#### [Your task]
Copy every line of the data in which the word "Increase" occurs.

#### [Dataset excerpts]
----

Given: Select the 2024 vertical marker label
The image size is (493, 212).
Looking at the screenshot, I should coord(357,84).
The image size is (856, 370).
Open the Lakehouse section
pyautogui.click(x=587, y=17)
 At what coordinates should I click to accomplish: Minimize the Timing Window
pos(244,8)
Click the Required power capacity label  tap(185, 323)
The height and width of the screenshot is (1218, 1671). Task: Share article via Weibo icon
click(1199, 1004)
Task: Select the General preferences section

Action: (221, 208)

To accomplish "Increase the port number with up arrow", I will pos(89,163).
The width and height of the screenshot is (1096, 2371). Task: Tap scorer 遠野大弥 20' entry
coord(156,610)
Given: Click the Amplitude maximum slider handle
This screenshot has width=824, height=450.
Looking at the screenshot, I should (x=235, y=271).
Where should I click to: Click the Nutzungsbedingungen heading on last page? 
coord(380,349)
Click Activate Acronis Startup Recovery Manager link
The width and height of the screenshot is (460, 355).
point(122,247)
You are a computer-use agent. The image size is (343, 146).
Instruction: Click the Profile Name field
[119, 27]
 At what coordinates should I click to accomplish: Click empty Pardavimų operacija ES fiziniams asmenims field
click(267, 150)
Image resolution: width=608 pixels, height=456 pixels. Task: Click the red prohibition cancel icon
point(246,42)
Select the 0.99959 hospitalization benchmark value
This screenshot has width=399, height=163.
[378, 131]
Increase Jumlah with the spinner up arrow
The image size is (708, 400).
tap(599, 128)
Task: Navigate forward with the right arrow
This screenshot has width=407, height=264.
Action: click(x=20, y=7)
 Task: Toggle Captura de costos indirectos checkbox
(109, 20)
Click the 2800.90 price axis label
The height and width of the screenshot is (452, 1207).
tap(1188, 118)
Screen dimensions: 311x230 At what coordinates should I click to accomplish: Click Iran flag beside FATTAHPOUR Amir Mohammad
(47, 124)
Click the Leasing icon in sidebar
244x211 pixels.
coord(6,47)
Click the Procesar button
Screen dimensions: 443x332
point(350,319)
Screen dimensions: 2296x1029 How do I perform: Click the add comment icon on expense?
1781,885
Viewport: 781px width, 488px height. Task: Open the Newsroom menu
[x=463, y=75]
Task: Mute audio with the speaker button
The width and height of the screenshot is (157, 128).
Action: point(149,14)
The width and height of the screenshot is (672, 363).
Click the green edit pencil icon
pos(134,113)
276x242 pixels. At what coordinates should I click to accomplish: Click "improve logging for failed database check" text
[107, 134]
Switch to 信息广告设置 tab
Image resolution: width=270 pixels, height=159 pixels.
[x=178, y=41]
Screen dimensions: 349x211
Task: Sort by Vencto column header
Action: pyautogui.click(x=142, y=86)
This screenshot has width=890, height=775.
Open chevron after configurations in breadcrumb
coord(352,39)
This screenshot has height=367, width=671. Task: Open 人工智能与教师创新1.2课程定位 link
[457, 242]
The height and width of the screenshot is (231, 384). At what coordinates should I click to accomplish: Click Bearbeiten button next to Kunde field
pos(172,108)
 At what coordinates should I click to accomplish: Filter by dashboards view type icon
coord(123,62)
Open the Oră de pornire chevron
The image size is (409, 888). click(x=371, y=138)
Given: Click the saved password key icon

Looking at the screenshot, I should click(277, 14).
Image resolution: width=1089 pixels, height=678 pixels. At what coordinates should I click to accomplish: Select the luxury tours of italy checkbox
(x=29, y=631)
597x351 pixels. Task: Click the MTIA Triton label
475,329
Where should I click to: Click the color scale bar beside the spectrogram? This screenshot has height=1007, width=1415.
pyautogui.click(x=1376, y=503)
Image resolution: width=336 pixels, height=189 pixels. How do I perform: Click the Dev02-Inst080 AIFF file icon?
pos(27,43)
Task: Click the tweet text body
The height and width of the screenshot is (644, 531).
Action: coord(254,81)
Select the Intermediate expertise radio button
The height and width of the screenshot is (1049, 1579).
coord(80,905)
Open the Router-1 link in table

----

#### [Reply to the task]
To accomplish "Increase the port number with up arrow", I will pos(89,163).
Increase Jumlah with the spinner up arrow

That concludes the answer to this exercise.